[EXERCISE DESCRIPTION]: Lay out the lines of the data below as a JSON list of strings, one string per line, beginning with the line that contains "The height and width of the screenshot is (643, 1460)." and continuing through the end of the data, with blank lines omitted. Leave the pictures out of the answer.

Dataset excerpt:
====

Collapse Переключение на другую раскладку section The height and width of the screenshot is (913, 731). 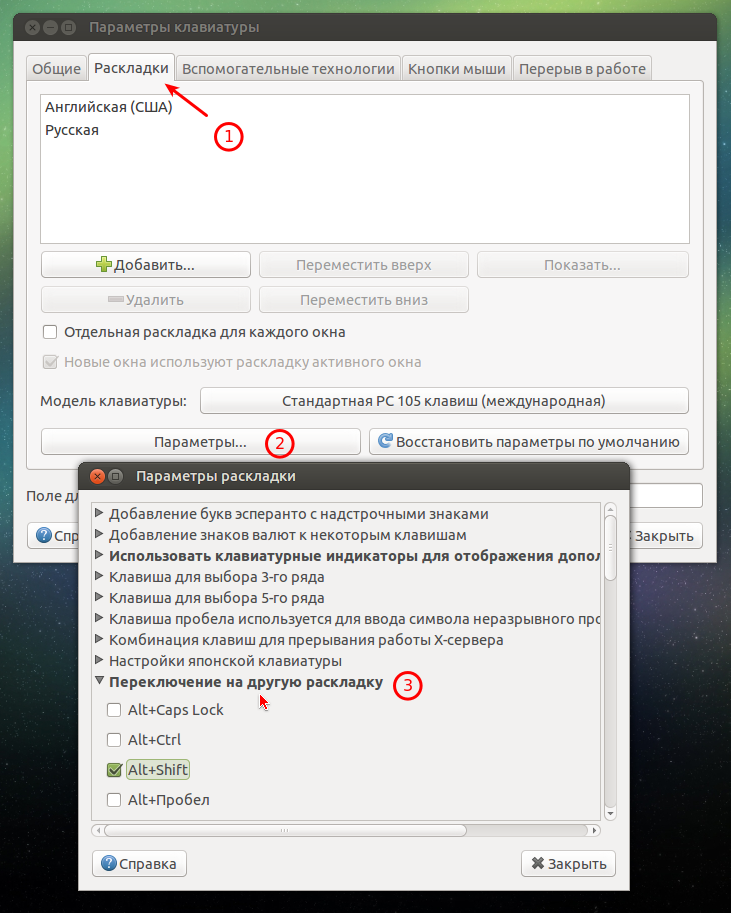(99, 681)
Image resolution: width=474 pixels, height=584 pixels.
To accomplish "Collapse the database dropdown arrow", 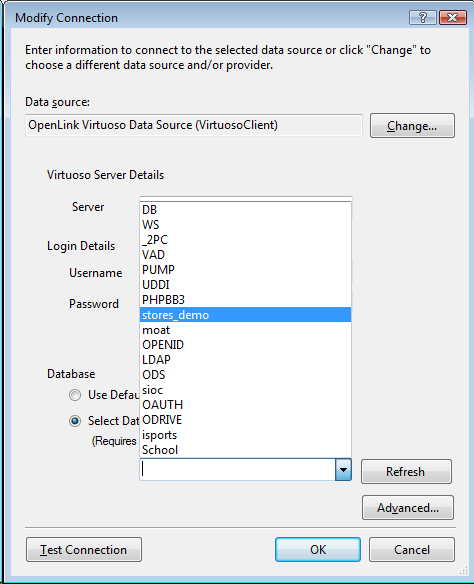I will [x=343, y=470].
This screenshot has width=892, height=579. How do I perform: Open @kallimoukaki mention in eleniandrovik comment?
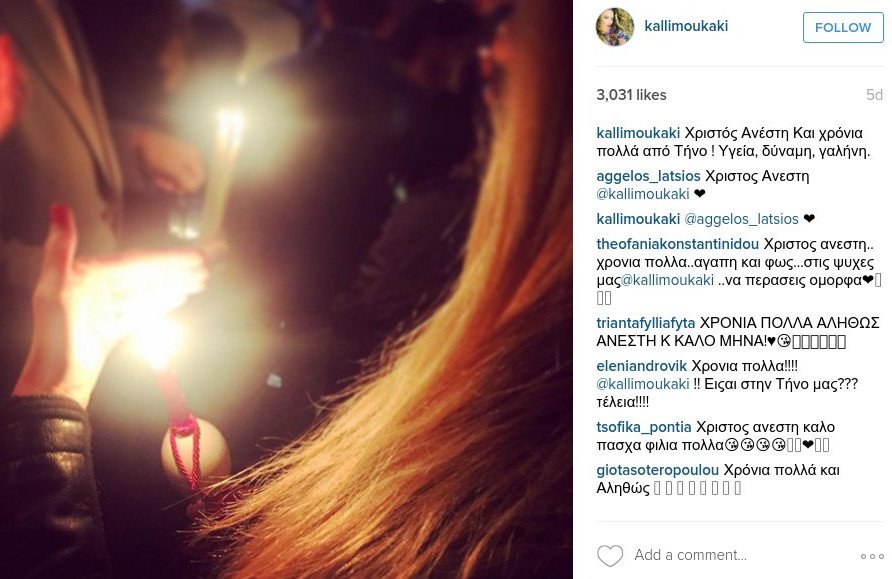pyautogui.click(x=643, y=384)
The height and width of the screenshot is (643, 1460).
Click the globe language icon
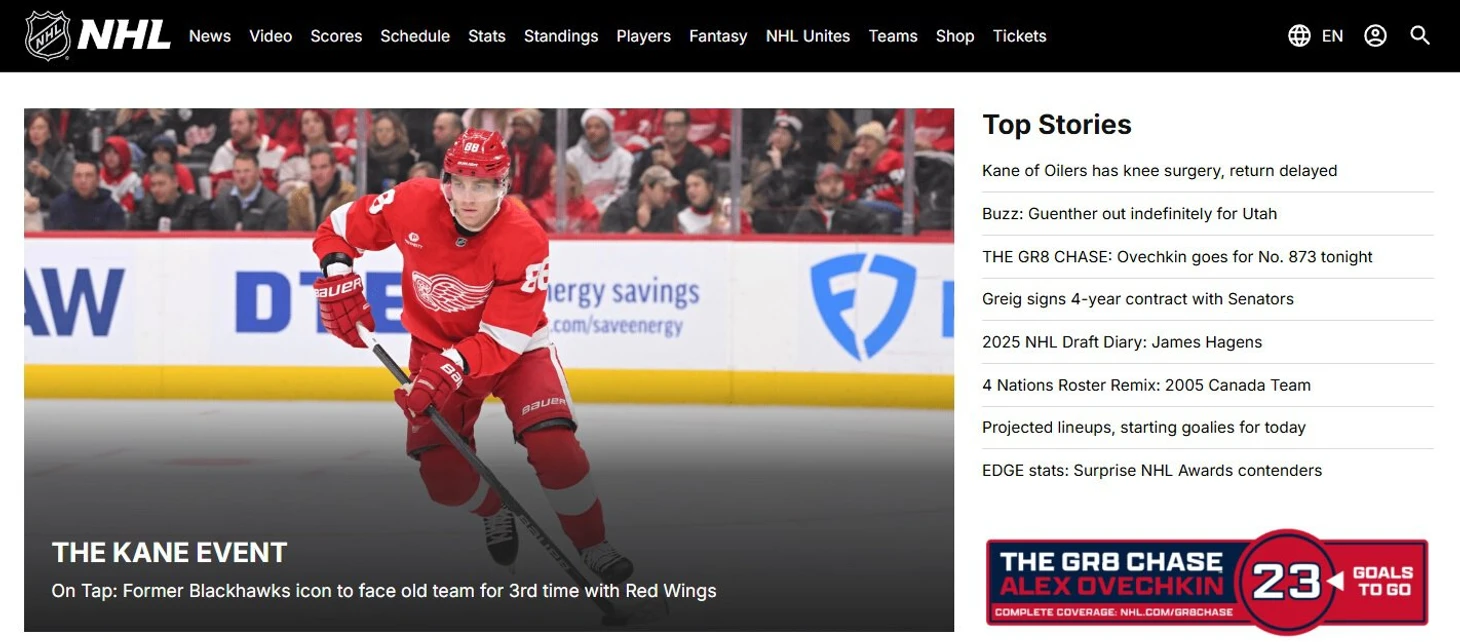click(1299, 36)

====

[REPLY TO THE TASK]:
[
  "The height and width of the screenshot is (643, 1460).",
  "Click the globe language icon",
  "click(1299, 36)"
]